The rate and scale of human-induced global environmental change is so significant that it now constitutes a new geological epoch in the Earth’s history called the Anthropocene.
The acceleration of human pressure on the Earth’s system has caused critical global, regional and local thresholds to be exceeded. This could have irreversible effects on the life-support function of the planet with adverse implications for human health and wellbeing. More than ever, there is a need to have appropriate and effective environmental policies to make the transition to a low carbon and sustainable society.
New social movements, political parties, greater media coverage of environmental disasters, and a growing body of scientific evidence on the effects of environmental pollution have all led to an increased imperative to take action.
However, the human cost of environmental change must not be underestimated. For example, population growth and an increased trend towards urbanisation have all had social and environmental consequences. The loss of arable land has increased concerns about food security, and has contributed to higher levels of environmental pollution.
Poor sanitation in developing countries, especially in slum areas on the peripheries of cities is clearly associated with an increase in preventable diseases such as cholera. Additionally, conflicts and social unrest associated with dwindling resources are evident, and are likely to increase if current trends continue.
In addition, the impact of climate change is potentially so profound and could result in population displacement, widespread threats to those living in low lying areas, risks to food security, increased diseases are all predicted impacts of climate change. While the immediate burden of these effects is more likely to fall on developing countries, there are major implications also for developed nations.
In order to effectively address environmental problems through policy, a number of issues needed to be considered:
- balancing social, economic and environmental objectives
- addressing uncertainty, risk and the negative impacts of policies
- the scale of the problem and the solution.
Traditionally, environmental policy has had to compete with social and economic objectives. While sustainable development has provided the paradigm to demonstrate that all three are equally important, this has not always been translated into practice.
Attempts have been made, however, to include the environmental costs of human activity into policy evaluation tools by giving a monetary value to the costs and benefits of environmental regulation.
At the international level, policy debates have attempted to balance economic and development concerns. One of the strategies of international climate policy is the investment in projects that will encourage greener development trajectories in developing countries.
However, national level policy making is influenced by national political system, national elites, existing policy frameworks or legacies, and any national level environmental concerns.
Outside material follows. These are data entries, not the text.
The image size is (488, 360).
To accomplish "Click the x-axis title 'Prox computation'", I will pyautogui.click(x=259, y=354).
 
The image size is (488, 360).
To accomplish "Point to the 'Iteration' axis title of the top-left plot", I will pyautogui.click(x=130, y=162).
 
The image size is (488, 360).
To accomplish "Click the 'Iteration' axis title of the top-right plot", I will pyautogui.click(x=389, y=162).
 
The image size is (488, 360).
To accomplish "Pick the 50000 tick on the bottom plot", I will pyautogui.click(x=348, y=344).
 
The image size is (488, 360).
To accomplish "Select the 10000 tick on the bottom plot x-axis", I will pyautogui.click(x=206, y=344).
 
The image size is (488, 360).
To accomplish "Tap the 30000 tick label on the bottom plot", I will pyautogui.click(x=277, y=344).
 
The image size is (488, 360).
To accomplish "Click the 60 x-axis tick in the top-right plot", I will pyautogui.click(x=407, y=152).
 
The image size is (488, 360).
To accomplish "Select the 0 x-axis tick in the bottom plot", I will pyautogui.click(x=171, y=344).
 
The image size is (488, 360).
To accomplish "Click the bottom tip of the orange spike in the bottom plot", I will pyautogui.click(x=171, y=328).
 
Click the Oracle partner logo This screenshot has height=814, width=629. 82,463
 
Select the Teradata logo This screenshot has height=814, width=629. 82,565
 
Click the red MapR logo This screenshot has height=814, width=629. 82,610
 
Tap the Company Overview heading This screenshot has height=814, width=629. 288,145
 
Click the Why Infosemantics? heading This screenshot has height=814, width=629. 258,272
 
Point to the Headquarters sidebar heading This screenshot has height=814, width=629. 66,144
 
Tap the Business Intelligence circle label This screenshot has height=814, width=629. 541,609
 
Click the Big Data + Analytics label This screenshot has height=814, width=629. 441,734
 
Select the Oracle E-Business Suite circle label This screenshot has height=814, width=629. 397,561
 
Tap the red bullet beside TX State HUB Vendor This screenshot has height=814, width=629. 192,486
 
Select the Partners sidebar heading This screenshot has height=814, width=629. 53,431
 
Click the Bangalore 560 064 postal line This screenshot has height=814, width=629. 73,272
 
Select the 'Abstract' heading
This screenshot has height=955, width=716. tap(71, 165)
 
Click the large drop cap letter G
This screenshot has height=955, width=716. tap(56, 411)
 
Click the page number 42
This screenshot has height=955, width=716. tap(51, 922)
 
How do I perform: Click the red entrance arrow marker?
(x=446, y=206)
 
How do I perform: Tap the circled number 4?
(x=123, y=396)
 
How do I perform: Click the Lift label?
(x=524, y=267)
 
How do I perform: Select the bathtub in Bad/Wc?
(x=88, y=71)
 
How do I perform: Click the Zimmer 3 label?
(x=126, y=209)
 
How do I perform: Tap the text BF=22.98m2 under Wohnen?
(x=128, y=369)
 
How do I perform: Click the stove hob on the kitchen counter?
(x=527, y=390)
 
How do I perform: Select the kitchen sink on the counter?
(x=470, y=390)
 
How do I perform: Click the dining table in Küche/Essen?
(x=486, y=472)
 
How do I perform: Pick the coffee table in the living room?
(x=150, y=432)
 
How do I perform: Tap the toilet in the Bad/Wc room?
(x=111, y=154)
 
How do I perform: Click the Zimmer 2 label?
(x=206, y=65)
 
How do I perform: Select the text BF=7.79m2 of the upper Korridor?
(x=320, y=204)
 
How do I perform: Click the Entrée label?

Local level policy is affected by many similar issues, but is often subject to local circumstances.
Meeting future environmental challenges will require more flexible and adaptive global and national governance frameworks. Doing so will also potentially require a redefinition of wealth and prosperity, taking into account the impact of consuming limited and non-renewable resources.
Potential barriers to meeting these challenges include a lack of political will to make difficult changes with short-term costs, and a lack of public acceptance that such changes are necessary.
In developed countries, popular aspirations, habits and lifestyles which rely on high levels of consumption may not be amenable to the action that is needed to address environmental challenges, suggesting the requirement for change in some aspects of society and social norms.
A further challenge is the requirement to consider the economic development needs of the world’s poorest countries alongside the need for environmental protection.
In the ‘Age of Man’ increasing natural resource scarcity, rising global temperatures, biodiversity loss, environmental pollution and food and energy insecurity means that appropriate and effective environmental policy is vital if we are to remain within planetary boundaries, and ensure the future survival of humankind.